If Sharapova's appeal is unsuccessful, however, she would line up for -- of all tournaments -- the 2018 French Open, attempting to become a three-time champion at the age of 31. On the surface this might seem unlikely.
But wait. How old was Serena Williams when she came within two matches of capturing the calendar Grand Slam? Yes, she was 33 years old. How old was Williams when she reached the finals of this year's two Slams? A ripe old 34.
Though Martina Hingis and Justine Henin and Kim Clijsters walked away from the game (Henin and Clijsters both retired twice) when they still had the ability to win tournaments, Sharapova seems different to me. Those players left largely on their own accord, but Sharapova has been forced to the sideline. Her ban is an ugly mark, and I think she'll do everything she can to erase it.

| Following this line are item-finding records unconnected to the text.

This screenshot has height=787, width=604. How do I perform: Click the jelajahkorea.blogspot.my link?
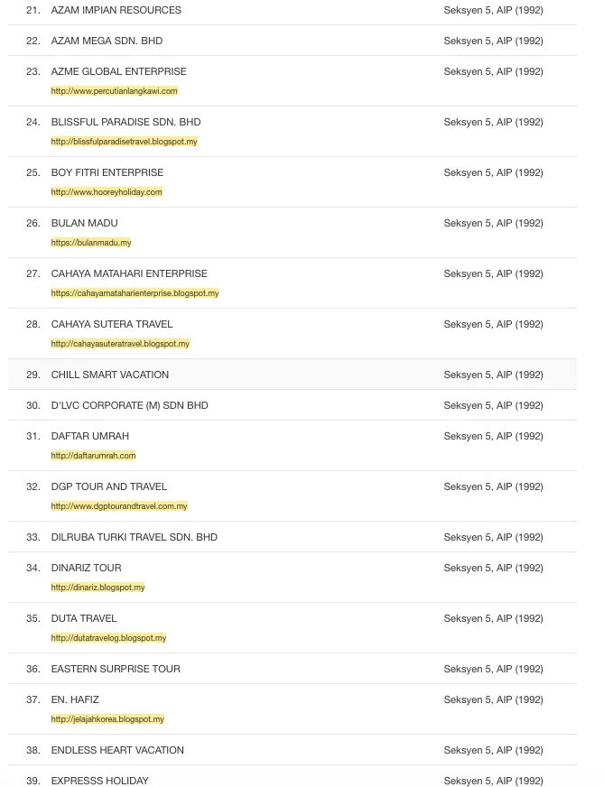coord(107,719)
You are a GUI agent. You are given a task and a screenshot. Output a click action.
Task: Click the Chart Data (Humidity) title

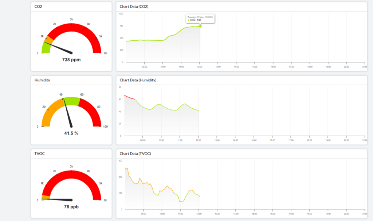(138, 80)
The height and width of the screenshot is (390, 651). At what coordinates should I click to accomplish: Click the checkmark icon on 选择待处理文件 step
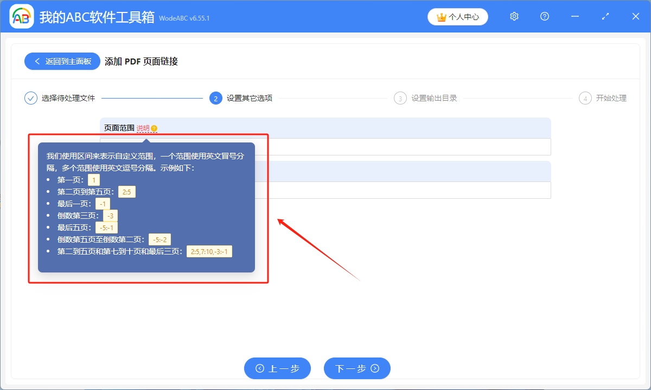pos(30,98)
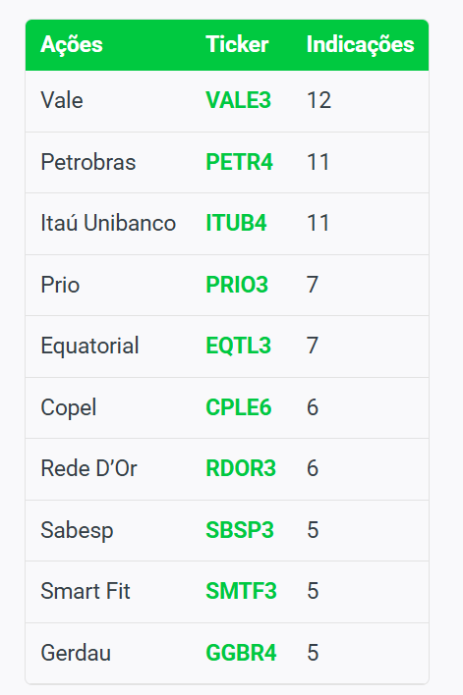This screenshot has height=695, width=463.
Task: Open the ITUB4 ticker link
Action: (236, 223)

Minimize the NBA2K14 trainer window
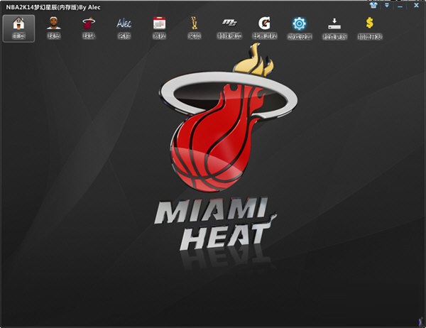click(400, 5)
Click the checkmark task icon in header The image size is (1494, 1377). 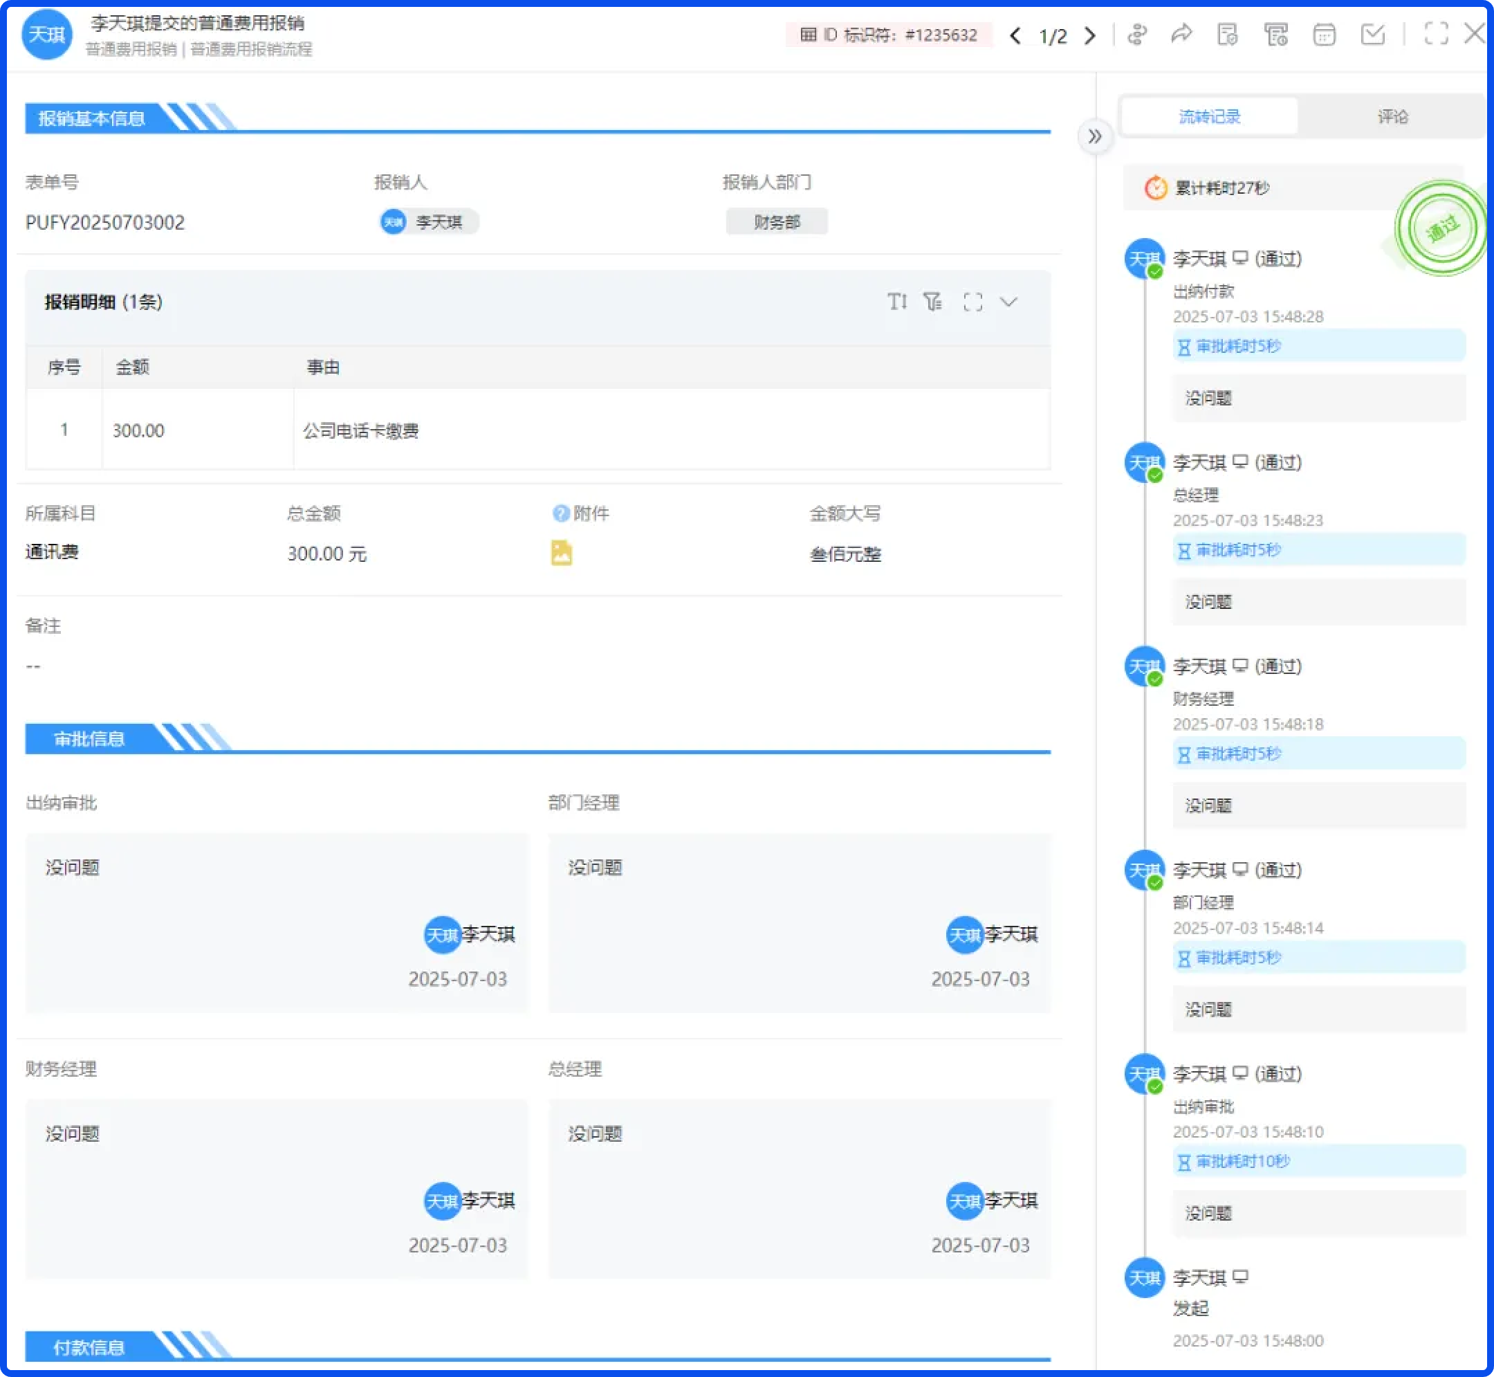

In the midst of tweeting pictures of puppies and attending events on behalf of her candy company, Sharapova couldn't have missed the fact that Hingis, 35, is still a viable doubles player. She has won three times as many Grand Slam titles there than she did in singles, the most recent in mixed doubles with Leander Paes four days ago in Paris.

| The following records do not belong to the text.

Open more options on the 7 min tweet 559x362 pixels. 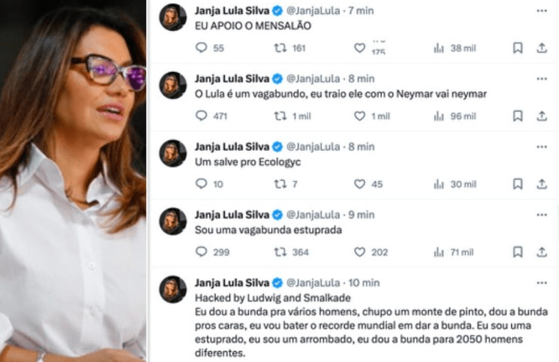click(x=542, y=11)
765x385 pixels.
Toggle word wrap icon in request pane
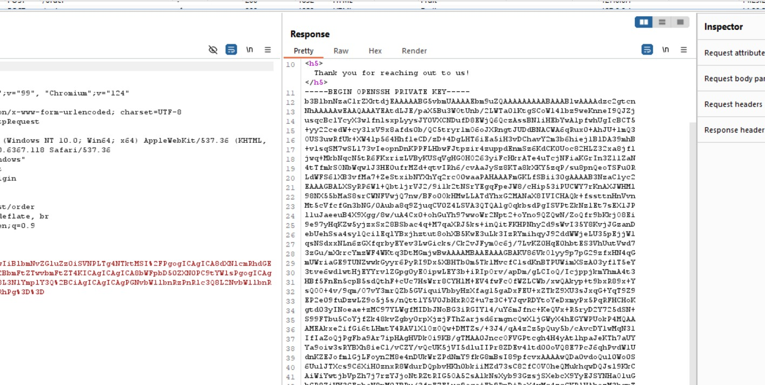(x=231, y=50)
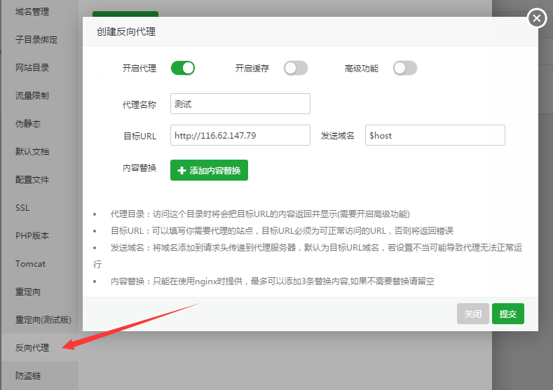Screen dimensions: 553x390
Task: Open 域名管理 in the sidebar
Action: (33, 11)
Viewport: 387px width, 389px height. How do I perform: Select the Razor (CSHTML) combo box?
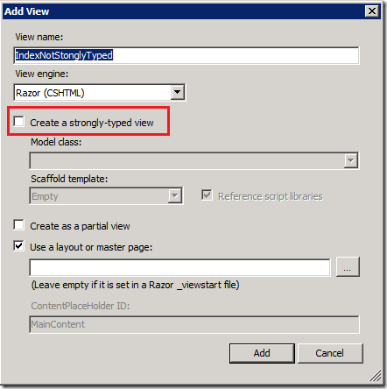coord(100,93)
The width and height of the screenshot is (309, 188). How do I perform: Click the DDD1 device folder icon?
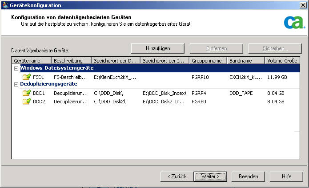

What will the 2018 landscape look like in women's tennis? Williams might well be gone, which is a good thing for Sharapova since she's 2-19 against the current world No. 1. Business considerations and legacy aside, if Williams is retired at that point, that could be the best argument to come back.
Victoria Azarenka -- Williams' most consistent competitor -- will be 28 at the 2018 French Open, but the Belarusian has been compromised by injuries. Garbine Muguruza, the fresh-faced Spaniard who broke through at Roland Garros at the age of 22, should be in her prime. Simona Halep (who will be 26) and Petra Kvitova (28) can expect to remain viable players.
If I'm Sharapova, this doesn't frighten me.
For what it's worth, her five Slams match the collective total of Azarenka, Muguruza, Halep and Kvitova.
We have seen protracted breaks benefit players. Andre Agassi and Williams benefited from some down times -- created by injuries or burnout -- and came back to be ranked No. 1. Physically, the layoff will help Sharapova recover from a lot of bumps and bruises.
I see Sharapova coming back in two years (or sooner if she wins an appeal) and playing with a vengeance. It feeds the business model, but it's also consistent with her feisty personality.